Stored items from a collection

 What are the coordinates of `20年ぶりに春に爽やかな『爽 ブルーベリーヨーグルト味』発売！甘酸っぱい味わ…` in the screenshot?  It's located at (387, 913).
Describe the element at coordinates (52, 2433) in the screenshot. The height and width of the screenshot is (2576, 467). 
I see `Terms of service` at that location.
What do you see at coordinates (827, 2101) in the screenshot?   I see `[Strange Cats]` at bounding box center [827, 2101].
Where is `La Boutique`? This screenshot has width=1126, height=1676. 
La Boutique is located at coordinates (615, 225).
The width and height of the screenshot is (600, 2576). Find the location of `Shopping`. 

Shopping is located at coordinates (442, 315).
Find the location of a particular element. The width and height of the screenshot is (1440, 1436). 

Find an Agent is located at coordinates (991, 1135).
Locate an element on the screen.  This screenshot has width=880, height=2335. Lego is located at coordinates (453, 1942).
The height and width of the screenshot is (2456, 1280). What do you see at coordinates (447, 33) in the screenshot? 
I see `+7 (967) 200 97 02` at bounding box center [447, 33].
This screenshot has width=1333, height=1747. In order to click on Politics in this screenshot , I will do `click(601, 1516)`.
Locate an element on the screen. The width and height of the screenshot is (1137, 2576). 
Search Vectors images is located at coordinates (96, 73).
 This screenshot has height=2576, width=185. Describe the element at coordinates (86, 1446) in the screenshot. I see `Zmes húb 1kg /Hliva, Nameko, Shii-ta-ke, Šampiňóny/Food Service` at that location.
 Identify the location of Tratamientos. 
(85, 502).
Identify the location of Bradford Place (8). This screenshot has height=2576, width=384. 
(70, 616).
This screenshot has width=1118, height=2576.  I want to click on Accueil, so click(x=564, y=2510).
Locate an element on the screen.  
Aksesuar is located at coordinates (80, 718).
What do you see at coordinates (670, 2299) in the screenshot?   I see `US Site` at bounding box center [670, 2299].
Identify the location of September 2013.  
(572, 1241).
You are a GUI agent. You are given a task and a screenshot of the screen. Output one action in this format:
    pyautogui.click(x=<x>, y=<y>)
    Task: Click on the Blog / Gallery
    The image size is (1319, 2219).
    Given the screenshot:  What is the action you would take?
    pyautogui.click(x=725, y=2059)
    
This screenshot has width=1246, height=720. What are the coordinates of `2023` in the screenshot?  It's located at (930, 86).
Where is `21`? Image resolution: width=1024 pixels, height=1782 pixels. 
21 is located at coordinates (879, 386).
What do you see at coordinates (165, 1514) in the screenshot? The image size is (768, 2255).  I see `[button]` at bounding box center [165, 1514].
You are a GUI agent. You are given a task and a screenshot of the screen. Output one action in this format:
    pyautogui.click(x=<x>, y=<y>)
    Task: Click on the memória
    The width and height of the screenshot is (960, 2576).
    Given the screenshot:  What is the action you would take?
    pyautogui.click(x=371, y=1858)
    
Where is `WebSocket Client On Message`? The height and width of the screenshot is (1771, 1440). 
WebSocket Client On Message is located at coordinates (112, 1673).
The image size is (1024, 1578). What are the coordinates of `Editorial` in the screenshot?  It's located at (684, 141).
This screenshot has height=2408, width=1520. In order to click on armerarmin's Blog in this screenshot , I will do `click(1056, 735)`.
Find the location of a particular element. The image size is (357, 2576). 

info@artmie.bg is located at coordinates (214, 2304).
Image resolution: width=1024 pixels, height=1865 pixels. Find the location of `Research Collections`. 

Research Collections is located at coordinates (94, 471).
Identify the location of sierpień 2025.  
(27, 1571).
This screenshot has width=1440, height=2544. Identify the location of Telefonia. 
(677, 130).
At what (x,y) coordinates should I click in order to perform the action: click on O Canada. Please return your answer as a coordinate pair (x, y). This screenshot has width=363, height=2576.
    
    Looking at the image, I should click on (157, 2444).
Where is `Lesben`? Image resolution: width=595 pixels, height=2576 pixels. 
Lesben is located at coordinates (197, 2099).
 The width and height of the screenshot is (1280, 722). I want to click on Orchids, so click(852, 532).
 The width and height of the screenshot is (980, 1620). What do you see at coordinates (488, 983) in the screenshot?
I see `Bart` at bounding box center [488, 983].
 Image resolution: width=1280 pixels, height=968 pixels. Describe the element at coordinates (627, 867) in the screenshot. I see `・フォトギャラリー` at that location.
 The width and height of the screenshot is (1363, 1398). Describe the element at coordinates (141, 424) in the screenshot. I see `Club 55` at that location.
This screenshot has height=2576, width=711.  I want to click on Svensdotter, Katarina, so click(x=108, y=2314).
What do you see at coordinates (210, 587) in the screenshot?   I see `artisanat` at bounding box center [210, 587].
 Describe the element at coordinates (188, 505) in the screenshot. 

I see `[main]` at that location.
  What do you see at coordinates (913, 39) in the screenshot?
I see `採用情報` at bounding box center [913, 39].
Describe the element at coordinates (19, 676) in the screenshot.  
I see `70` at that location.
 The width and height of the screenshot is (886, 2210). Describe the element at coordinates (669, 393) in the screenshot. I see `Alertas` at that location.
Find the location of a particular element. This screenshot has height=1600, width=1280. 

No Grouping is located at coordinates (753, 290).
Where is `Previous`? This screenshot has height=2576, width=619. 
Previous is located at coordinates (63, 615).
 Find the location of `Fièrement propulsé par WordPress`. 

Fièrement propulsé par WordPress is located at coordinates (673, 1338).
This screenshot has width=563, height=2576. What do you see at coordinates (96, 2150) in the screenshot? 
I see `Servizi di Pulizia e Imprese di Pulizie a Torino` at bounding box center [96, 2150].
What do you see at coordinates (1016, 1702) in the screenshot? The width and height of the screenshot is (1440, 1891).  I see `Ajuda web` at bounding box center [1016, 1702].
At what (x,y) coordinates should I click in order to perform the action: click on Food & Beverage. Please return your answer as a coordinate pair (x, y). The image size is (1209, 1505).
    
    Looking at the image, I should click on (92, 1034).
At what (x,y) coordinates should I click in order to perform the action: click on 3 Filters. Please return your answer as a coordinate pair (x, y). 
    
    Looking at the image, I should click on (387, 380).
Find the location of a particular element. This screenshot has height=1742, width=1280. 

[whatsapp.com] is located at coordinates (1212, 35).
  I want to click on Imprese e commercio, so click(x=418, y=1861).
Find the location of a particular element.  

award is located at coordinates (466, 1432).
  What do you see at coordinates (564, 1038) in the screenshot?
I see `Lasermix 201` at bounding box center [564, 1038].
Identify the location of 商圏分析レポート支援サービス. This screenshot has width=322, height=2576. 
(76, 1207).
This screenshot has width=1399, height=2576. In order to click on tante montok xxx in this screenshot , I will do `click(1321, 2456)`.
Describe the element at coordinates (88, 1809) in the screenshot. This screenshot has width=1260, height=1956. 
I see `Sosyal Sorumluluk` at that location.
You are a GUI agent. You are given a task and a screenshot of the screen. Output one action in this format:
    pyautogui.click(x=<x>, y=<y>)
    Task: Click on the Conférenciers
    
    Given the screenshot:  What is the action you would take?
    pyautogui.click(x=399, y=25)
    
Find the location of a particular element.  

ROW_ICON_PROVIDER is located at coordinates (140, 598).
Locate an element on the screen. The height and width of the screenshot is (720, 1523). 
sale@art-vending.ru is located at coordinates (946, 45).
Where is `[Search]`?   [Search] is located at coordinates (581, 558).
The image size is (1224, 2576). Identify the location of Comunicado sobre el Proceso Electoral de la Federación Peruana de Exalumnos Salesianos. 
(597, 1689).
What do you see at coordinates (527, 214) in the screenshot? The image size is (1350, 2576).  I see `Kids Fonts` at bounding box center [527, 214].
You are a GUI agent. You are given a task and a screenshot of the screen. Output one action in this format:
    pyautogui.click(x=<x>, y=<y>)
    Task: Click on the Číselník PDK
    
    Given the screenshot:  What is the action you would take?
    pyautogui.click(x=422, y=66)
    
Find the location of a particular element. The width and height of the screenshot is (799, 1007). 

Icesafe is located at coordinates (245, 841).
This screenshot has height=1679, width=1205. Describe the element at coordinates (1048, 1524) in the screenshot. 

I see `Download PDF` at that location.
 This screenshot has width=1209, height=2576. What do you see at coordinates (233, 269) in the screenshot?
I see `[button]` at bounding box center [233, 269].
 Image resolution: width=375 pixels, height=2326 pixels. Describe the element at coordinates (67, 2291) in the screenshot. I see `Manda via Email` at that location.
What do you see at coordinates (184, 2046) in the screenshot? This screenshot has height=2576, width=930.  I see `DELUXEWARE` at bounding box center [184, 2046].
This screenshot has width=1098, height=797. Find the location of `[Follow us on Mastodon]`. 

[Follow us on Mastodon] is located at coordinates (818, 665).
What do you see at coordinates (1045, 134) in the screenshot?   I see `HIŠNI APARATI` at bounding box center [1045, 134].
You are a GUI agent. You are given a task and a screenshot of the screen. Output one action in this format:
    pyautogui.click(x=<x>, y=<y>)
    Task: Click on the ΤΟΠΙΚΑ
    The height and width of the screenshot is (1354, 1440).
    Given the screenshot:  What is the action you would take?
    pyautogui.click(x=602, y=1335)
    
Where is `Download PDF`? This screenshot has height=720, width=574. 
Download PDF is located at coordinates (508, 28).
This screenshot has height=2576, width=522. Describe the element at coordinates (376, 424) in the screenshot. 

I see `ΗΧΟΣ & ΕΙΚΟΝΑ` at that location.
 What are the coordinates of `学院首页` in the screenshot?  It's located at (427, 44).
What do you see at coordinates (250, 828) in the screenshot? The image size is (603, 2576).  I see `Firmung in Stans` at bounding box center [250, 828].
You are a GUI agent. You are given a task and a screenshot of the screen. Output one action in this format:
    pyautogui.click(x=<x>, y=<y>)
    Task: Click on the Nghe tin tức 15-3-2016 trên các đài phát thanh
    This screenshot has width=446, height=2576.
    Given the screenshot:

INSTRUCTIONS TO FOLLOW> Lay out the entries as a numbered list, with blank lines left out, starting with the line that contains "has height=1742, width=1280." and going on through the line that contains "(76, 1207).".

RESULT OF THIS TASK>
1. Find the location of a particular element. This screenshot has height=1742, width=1280. 
2. [whatsapp.com] is located at coordinates (1212, 35).
3.   I want to click on Imprese e commercio, so click(x=418, y=1861).
4. Find the location of a particular element.  
5. award is located at coordinates (466, 1432).
6.   What do you see at coordinates (564, 1038) in the screenshot?
7. I see `Lasermix 201` at bounding box center [564, 1038].
8. Identify the location of 商圏分析レポート支援サービス. This screenshot has width=322, height=2576. 
9. (76, 1207).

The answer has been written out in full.